┌──

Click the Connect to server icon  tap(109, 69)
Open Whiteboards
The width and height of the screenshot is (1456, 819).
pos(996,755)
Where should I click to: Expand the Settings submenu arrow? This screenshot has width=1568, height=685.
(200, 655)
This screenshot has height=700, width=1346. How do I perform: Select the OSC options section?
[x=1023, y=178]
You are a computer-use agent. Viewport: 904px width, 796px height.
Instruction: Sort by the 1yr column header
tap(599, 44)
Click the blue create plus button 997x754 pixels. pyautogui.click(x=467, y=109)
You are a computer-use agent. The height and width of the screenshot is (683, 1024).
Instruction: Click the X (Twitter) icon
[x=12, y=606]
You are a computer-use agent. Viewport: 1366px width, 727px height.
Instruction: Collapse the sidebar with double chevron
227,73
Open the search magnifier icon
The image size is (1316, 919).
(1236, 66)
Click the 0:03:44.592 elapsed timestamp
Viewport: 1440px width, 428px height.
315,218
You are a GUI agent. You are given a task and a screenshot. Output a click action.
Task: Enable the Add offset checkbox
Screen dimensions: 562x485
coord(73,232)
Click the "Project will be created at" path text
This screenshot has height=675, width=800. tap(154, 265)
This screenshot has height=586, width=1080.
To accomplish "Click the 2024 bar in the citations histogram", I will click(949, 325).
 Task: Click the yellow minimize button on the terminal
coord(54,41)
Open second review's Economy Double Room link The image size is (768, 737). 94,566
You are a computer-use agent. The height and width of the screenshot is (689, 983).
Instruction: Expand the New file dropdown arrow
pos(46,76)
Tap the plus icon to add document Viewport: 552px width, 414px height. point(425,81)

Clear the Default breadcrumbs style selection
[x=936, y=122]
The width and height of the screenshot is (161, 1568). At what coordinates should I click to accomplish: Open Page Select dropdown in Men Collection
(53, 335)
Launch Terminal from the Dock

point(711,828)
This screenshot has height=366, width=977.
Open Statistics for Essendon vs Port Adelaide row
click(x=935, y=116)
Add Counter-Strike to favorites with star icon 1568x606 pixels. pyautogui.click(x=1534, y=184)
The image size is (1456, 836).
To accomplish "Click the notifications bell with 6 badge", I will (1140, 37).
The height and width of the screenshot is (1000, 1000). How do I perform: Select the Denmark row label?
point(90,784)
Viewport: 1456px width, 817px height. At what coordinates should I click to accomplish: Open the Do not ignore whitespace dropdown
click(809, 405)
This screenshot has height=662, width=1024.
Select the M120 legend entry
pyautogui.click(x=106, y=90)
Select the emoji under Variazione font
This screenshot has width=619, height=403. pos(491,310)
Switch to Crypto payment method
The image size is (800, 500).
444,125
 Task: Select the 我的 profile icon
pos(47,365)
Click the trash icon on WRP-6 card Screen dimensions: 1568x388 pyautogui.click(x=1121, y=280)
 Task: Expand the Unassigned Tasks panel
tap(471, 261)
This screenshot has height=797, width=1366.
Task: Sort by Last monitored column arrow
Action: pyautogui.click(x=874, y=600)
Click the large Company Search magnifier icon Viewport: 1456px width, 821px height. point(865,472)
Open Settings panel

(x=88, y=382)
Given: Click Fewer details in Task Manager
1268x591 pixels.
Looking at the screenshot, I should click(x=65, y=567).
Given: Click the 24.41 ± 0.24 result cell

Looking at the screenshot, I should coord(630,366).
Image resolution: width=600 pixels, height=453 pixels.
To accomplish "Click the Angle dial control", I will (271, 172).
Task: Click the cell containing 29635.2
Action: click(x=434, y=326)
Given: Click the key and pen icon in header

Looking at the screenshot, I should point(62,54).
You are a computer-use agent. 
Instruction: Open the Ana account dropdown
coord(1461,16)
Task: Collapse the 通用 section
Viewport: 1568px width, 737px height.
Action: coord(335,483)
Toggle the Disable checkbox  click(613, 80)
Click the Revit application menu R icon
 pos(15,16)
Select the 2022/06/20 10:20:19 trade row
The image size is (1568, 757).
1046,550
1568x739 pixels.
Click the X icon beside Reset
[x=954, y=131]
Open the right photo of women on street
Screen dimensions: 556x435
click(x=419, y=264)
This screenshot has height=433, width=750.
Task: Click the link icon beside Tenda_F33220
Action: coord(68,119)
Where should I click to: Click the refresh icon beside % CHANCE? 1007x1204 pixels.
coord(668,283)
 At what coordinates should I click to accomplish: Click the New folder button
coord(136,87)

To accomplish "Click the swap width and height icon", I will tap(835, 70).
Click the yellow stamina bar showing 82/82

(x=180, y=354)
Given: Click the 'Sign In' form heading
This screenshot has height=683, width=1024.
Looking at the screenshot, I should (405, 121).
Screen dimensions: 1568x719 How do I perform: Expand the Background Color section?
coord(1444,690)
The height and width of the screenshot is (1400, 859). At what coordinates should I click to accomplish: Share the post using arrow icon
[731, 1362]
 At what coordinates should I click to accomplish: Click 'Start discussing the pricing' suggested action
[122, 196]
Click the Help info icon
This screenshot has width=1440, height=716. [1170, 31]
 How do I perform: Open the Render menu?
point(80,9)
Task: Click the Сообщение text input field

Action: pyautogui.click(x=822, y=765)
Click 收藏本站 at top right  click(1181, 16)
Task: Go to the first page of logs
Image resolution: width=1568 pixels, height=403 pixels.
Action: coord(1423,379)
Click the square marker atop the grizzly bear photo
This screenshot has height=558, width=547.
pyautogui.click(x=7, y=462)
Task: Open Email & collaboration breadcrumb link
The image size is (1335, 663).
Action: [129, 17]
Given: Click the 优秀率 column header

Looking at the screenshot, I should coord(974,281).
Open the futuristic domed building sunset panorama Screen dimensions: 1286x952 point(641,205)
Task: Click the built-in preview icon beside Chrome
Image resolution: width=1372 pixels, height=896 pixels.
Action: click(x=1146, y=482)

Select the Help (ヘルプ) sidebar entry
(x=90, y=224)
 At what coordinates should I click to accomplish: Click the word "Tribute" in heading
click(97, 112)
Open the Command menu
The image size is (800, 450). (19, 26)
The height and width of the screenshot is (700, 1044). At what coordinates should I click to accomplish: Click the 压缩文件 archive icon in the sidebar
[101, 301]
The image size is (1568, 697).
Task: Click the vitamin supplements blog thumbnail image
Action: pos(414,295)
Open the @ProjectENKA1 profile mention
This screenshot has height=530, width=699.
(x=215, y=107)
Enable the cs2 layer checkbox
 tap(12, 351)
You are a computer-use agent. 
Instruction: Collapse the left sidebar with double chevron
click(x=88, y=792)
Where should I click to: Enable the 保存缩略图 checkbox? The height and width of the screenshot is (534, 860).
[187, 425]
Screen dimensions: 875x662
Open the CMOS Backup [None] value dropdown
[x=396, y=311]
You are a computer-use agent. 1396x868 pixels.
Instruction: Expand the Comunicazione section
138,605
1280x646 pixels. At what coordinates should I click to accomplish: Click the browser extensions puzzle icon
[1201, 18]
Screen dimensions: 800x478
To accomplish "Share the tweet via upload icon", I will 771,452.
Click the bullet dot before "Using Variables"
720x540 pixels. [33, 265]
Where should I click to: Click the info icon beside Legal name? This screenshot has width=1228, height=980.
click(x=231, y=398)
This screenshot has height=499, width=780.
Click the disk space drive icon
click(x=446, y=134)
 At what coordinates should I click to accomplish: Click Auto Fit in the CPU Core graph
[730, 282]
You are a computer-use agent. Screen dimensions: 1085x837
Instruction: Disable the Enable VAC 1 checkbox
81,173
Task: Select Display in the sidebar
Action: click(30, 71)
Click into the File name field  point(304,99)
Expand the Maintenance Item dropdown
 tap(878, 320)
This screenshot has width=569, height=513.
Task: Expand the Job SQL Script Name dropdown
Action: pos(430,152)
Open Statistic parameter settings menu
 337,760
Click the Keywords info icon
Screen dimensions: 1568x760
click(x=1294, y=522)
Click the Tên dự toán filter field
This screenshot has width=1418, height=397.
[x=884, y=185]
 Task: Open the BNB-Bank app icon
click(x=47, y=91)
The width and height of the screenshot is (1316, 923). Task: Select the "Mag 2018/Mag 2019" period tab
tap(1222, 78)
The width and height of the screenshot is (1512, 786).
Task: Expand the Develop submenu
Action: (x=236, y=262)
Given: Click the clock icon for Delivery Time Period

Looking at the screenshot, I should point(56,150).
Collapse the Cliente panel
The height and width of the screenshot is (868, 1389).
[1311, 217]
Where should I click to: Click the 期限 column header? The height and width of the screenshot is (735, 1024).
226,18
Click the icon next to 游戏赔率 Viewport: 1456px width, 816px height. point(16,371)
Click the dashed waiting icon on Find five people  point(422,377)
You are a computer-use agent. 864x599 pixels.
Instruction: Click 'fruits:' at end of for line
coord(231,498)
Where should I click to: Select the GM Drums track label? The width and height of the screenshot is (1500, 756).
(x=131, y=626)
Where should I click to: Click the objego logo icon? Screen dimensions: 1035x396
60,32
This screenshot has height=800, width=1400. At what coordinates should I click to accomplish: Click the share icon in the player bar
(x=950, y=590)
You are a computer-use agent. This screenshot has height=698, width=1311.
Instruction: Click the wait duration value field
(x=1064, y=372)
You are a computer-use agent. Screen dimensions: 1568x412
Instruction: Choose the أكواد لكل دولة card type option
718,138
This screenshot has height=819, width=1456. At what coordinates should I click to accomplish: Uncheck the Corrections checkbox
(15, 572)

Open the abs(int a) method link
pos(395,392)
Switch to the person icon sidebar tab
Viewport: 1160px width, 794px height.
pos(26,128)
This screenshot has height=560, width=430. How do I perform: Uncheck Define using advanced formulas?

└──

Set exercise:
Show every line of the records above that contains the word "profile", copying each such line in full.

Written solution:
 Task: Select the 我的 profile icon
Open the @ProjectENKA1 profile mention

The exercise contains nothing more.